Pôle emploi l'assure, les contrôles n'auront pas vocation à "fliquer" les chômeurs, mais plutôt à identifier ceux qui perdent pied pour les aider à reprendre leurs démarches. Sa direction martèle qu'il n'y aura aucun objectif de contrôles ou de radiations, et insiste sur la gradation de la procédure. Mais la mesure n'en inquiète pas moins certains syndicats. Lors du vote au conseil d'administration de Pôle emploi, la CGT et FO se sont abstenues. Délégué syndical au SNU-Pôle emploi, Jean-Charles Steyger expliquait fin mai que "si faire monter les radiations n'est pas l'objectif explicite des contrôles, c'est en tout cas ce qui va se produire", avec des conséquences sociales importantes pour les chômeurs dont les allocations seront suspendues. Il déplorait aussi que les déclarations à répétition sur la nécessité de contrôler les chômeurs nourrissent les préjugés et entretiennent l'amalgame avec les fraudeurs, ceux qui touchent indûment des allocations.

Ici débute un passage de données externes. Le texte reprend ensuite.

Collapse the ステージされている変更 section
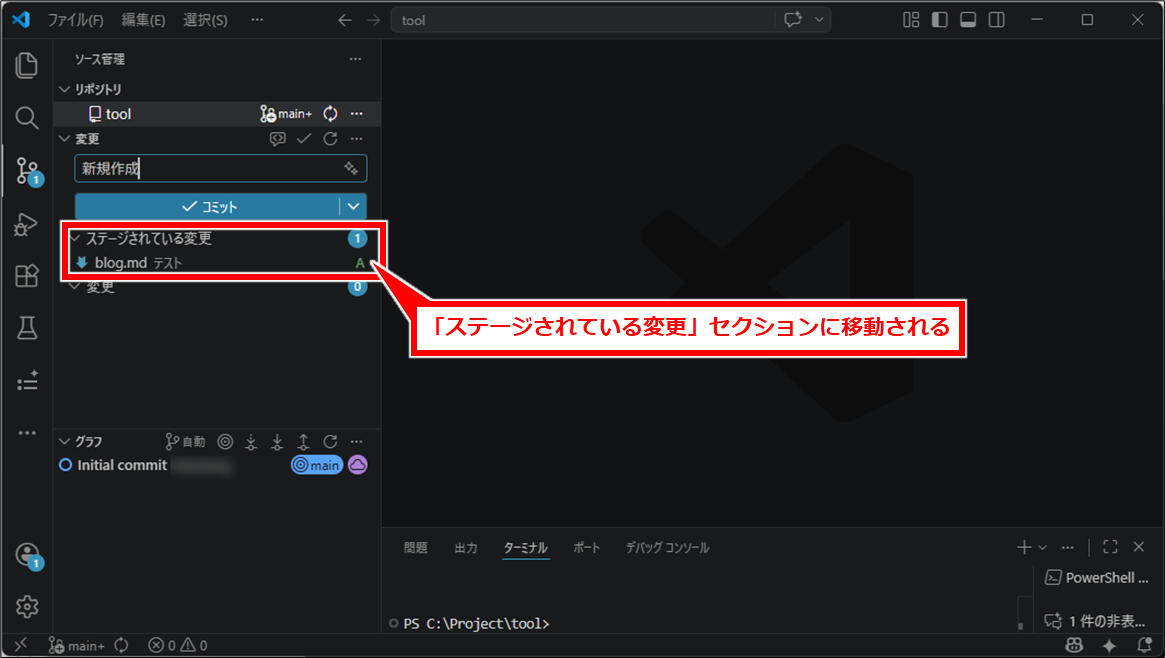1165x658 pixels. click(x=75, y=239)
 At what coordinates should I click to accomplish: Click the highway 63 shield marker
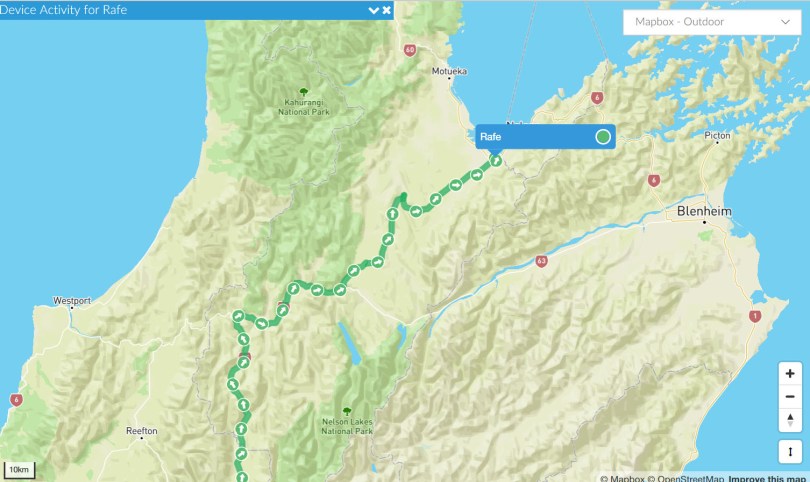coord(541,261)
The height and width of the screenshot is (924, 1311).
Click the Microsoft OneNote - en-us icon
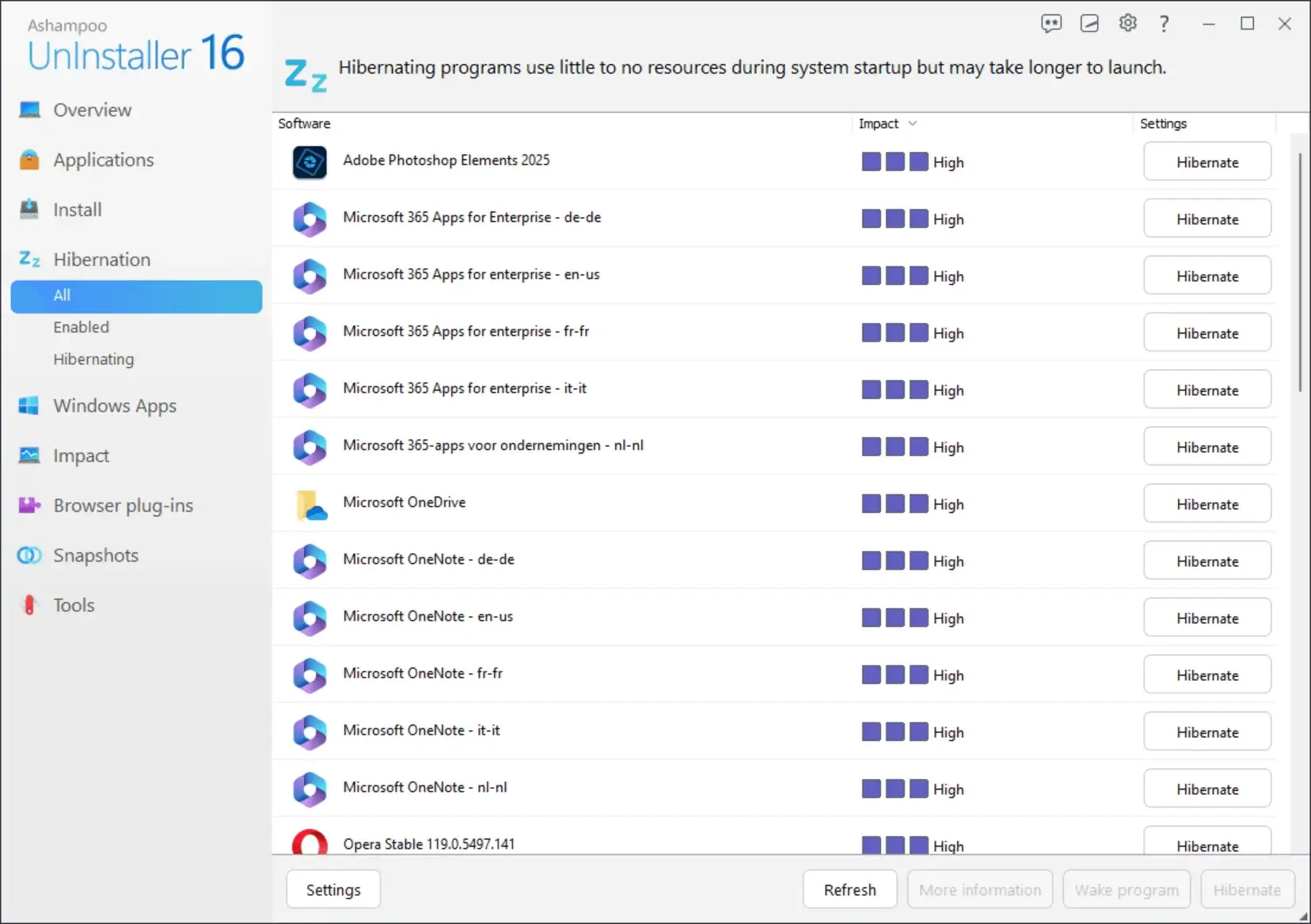[x=310, y=618]
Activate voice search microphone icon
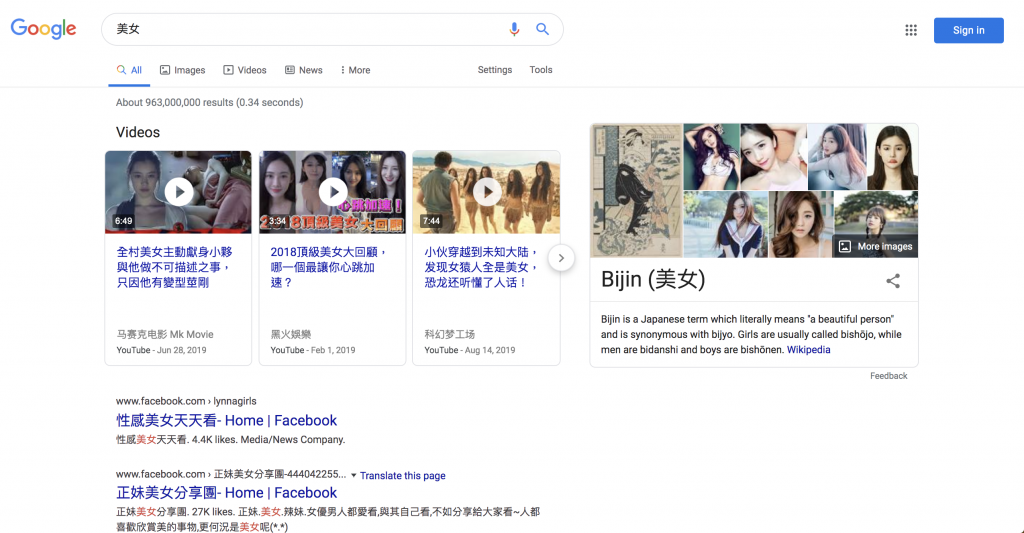Screen dimensions: 1024x533 click(514, 30)
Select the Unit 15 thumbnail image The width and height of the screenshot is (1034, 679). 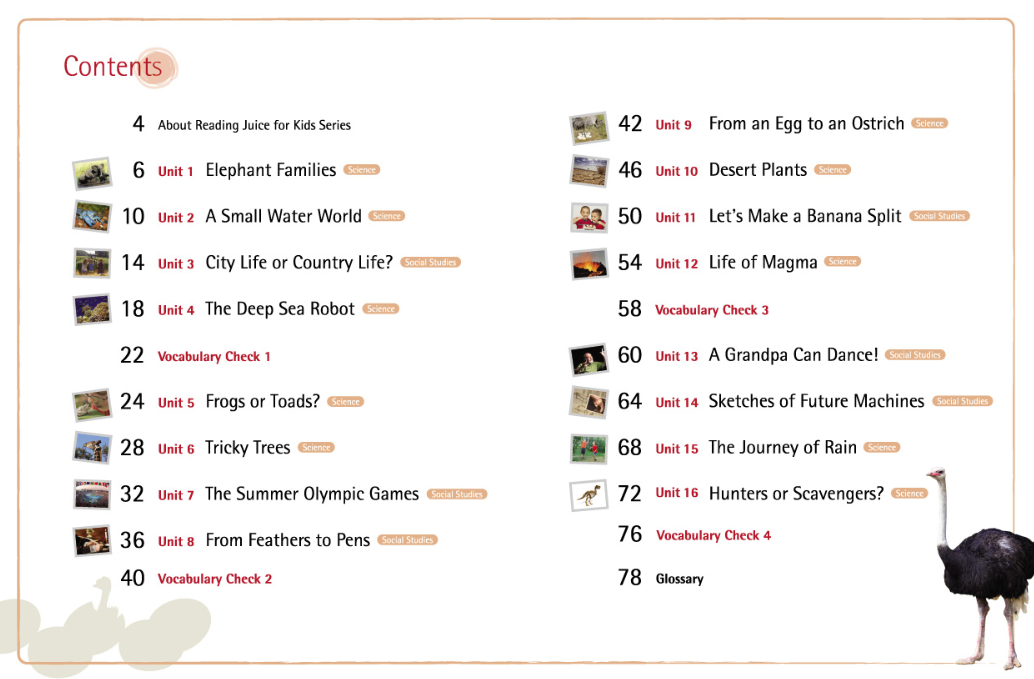[589, 448]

5. Ça va changer quelque chose?
Difficile à dire. Le bilan de l'expérimentation a montré que 84% des demandeurs d'emploi cherchaient bel et bien du travail. 8 à 15% des chômeurs contrôlés ont été radiés selon les régions, mais plus de la moitié ne touchaient déjà plus d'indemnités. Les autres, ceux qui ont écopé d'un avertissement, ont-ils repris durablement leurs recherches? La "redynamisation" a-t-elle fonctionné? Il faudra attendre le premier bilan de la généralisation pour y voir clair. Quant aux conseillers, Pôle emploi estime dans un document interne que les volontaires de la phase de test en sont sortis satisfaits. "La séparation du suivi des demandeurs d'emploi et de leur contrôle permet aux conseillers d'être plus à l'aise dans leur relation de confiance avec [eux]", assure-t-il. Mais la direction précise aussi que les "contrôleurs" disposeront d'un "registre de sécurité ad hoc" et d'"une alerte silencieuse" lors des entretiens, tout en recommandant qu'ils ne contrôlent pas les chômeurs de leur commune... Signe que la tâche ne sera pas si facile?